Há algo comum na narrativa de ambos os filmes: descobrimos suas verdadeiras intenções apenas após uma hora de filme, quando há uma quebra narrativa, uma dobra. Tudo Está Perdoado é sobre uma filha que descobre (ou melhor, tenta descobrir) quem é seu pai. Ao fazê-lo, tenta ser independente, tenta crescer, tenta descobrir mais sobre si mesma. É um filme sobre como as marcas ou as dores do passado são sementes para uma descoberta de futuro. Por isso é muito bonita e significativa a forma como Mia filma as crianças de ambos os filmes: sempre uma forma ligeira, aberta, vívida, com enorme habilidade, senso de observação e afeto.

Mia abre sua filmografia em longas-metragens com uma cena de um subúrbio, um trem passando, e uma música japonesa. Nada mais bonito e interessante, porque nos faz lembrar de um certo cinema japonês. São ambos filmes sobre a família, centrado nos relacionamentos entre os membros da família, com uma forma de filmar essa relação muito atenta pelo que se diz nas entrelinhas, observadora dos pequenos momentos, sem nada virtuosístico. Mas ao contrário do rigor do cinema de Ozu, por exemplo, a câmera dos filmes de Mia é leve, uma câmera na mão fluida, que deixa os atores soltos, e ao mesmo tempo projeta ao filme um sentimento de uma fragilidade.

Além disso, (na minha cabeça pelo menos) Tudo Está Perdoado não deixa de falar sobre certos rumos da França, como se pensasse sobre os rumos da geração de 68, as marcas para a geração seguinte dessa explosão de liberdade mesclada com uma explosão de angústia. Não deixa de ser um acerto de contas delicado com um passado.

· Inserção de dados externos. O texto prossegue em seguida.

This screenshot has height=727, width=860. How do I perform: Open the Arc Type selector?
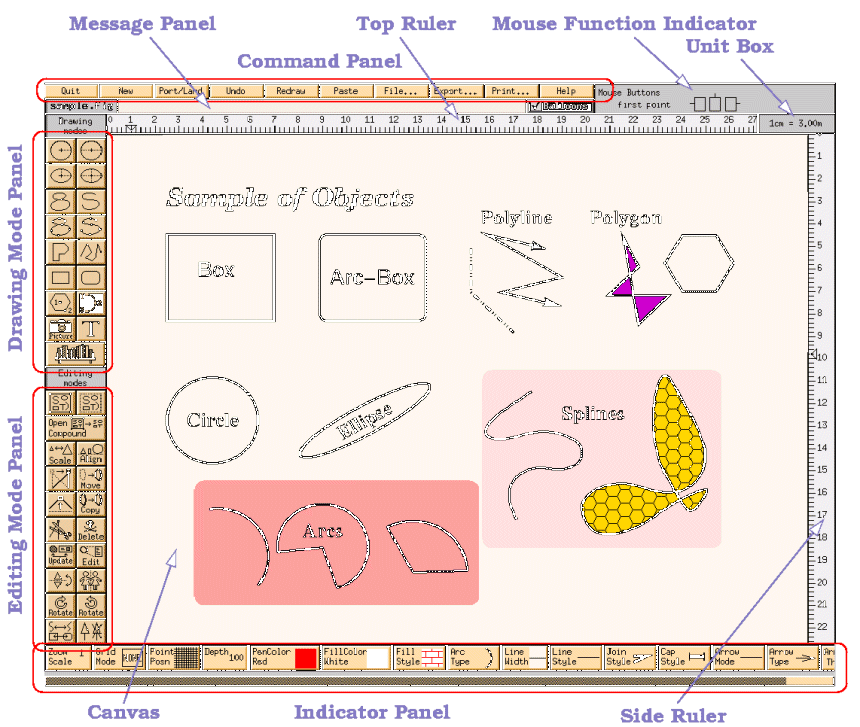[x=471, y=657]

Um cinema, humano, sensível, delicado. Observador. Que se abre para o mundo. Que olha para o passado desses pais mas também olha para o futuro, para as ações das crianças que brincam no jardim. Entre eles, a protagonista tenta se descobrir. A câmera delicada de Mia a acompanha, tilintando breves momentos, apontando uma melancolia serena mas ao mesmo tempo o doce desafio desse caminhar. Dois belos filmes. Espero pelos próximos filmes de Mia Hansen-Love.